Kapitel 50
Oriane lief auf Zehenspitzen über den Gang zum Zimmer ihrer Schwester.
»Alaïs!« Ihre Dienerin Guirande war zwar sicher, dass ihre Schwester mal wieder bei ihrem Vater war, aber Oriane wollte vorsichtig sein. »Sörre?«
Als keine Antwort kam, öffnete Oriane die Tür und trat ein. Mit der Geschicklichkeit einer Diebin durchsuchte sie rasch Alaïs' Habe. Flaschen, Krüge und Schüsseln, den Kleiderschrank, Schubladen mit Gewändern und Parfüms und wohlriechenden Kräutern. Oriane klopfte die Kissen ab und fand ein Lavendelsäckchen, das sie nicht interessierte. Dann sah sie unter dem Bett nach. Da war nichts zu sehen außer toten Insekten und Spinnweben.
Als sie sich wieder umwandte und den Blick durchs Zimmer gleiten ließ, fiel ihr ein schwerer brauner Jagdmantel auf, der über der Lehne von Alaïs' Nähstuhl hing. Auf dem Tisch lag ihr Nähzeug. Oriane durchfuhr ein aufgeregtes Kribbeln. Warum ein Wintermantel in dieser Jahreszeit? Warum flickte Alaïs ihre Kleidung selbst?
Sie hob ihn auf und spürte sofort, dass etwas nicht stimmte. Der Mantel hing ungleichmäßig herab. Oriane hob eine Ecke an und sah, dass etwas in den Saum eingenäht worden war.
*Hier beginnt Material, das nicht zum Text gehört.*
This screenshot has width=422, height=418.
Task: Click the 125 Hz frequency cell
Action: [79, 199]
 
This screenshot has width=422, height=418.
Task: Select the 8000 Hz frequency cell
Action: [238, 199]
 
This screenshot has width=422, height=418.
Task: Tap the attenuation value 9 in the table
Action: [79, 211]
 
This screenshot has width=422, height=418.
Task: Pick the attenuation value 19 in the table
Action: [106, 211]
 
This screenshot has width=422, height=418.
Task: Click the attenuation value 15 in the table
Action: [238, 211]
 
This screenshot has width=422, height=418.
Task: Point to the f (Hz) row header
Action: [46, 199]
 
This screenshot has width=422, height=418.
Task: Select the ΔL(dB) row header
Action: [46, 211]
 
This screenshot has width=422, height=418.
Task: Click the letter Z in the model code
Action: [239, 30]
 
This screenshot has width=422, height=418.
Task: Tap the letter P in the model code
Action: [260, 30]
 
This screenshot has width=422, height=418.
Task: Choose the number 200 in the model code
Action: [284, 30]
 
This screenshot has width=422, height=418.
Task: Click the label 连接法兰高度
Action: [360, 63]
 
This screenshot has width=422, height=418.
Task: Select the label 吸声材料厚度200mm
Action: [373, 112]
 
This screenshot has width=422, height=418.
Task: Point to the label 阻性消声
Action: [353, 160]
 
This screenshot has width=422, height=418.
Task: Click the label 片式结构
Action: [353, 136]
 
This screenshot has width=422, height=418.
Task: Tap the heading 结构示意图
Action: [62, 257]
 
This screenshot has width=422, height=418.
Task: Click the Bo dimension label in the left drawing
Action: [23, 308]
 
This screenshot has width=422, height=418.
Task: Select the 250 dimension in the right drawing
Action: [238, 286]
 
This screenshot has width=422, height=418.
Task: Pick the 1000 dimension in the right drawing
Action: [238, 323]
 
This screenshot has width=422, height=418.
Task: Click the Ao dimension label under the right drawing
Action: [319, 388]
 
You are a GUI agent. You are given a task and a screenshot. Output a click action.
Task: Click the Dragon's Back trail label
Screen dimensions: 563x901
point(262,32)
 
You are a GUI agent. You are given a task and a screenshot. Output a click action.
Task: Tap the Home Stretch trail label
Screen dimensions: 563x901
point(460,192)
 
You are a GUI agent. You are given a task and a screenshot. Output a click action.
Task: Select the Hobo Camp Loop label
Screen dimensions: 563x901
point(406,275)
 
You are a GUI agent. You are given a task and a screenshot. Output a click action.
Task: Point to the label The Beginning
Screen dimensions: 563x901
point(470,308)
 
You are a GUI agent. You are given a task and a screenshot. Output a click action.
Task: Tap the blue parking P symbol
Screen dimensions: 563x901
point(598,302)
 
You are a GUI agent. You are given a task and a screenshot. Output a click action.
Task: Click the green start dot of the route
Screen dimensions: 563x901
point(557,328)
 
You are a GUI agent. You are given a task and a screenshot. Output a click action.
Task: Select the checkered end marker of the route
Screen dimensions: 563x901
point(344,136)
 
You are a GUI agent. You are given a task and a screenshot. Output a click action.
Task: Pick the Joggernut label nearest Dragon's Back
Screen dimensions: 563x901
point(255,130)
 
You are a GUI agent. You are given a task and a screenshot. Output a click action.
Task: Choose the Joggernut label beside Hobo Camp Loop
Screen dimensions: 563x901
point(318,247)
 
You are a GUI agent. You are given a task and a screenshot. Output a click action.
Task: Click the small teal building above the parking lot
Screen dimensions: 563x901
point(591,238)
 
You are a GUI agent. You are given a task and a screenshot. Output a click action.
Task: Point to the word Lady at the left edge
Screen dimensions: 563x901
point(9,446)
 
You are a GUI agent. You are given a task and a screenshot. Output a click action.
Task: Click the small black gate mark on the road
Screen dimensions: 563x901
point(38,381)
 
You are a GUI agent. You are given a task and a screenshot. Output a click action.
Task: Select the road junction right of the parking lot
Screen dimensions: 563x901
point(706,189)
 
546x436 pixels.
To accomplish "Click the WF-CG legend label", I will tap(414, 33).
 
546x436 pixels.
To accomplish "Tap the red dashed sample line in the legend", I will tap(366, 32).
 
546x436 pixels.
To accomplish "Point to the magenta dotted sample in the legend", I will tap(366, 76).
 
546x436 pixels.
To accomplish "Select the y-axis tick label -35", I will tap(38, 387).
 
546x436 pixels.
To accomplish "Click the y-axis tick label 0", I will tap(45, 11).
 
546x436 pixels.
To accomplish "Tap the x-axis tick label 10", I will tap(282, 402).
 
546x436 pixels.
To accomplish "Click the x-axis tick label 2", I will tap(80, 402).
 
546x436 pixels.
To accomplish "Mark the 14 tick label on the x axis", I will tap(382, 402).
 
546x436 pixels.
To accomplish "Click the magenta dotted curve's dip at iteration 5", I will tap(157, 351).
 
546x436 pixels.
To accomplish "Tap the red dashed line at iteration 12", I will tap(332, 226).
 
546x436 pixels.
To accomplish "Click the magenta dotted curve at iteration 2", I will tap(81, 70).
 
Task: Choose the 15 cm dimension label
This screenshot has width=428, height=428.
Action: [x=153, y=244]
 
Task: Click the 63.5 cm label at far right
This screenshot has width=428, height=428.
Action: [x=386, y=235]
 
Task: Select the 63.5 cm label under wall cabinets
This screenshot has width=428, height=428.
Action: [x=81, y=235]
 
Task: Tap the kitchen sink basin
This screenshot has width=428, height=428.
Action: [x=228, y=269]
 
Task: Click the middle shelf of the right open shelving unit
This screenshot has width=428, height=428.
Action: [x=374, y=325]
Rasch trennte sie die Stiche auf, schob die Finger hinein und zog einen kleinen, rechteckigen Gegenstand hervor, der in Leinen eingeschlagen war.
Sie wollte gerade nachsehen, was es war, als ein Geräusch draußen auf dem Gang sie aufschreckte. Blitzschnell verbarg Oriane das Päckchen unter ihrem Gewand und legte den Mantel zurück auf die Stuhllehne.
Eine Hand legte sich schwer auf ihre Schulter. Oriane fuhr zusammen.
»Was zum Teufel macht Ihr hier?«, sagte er.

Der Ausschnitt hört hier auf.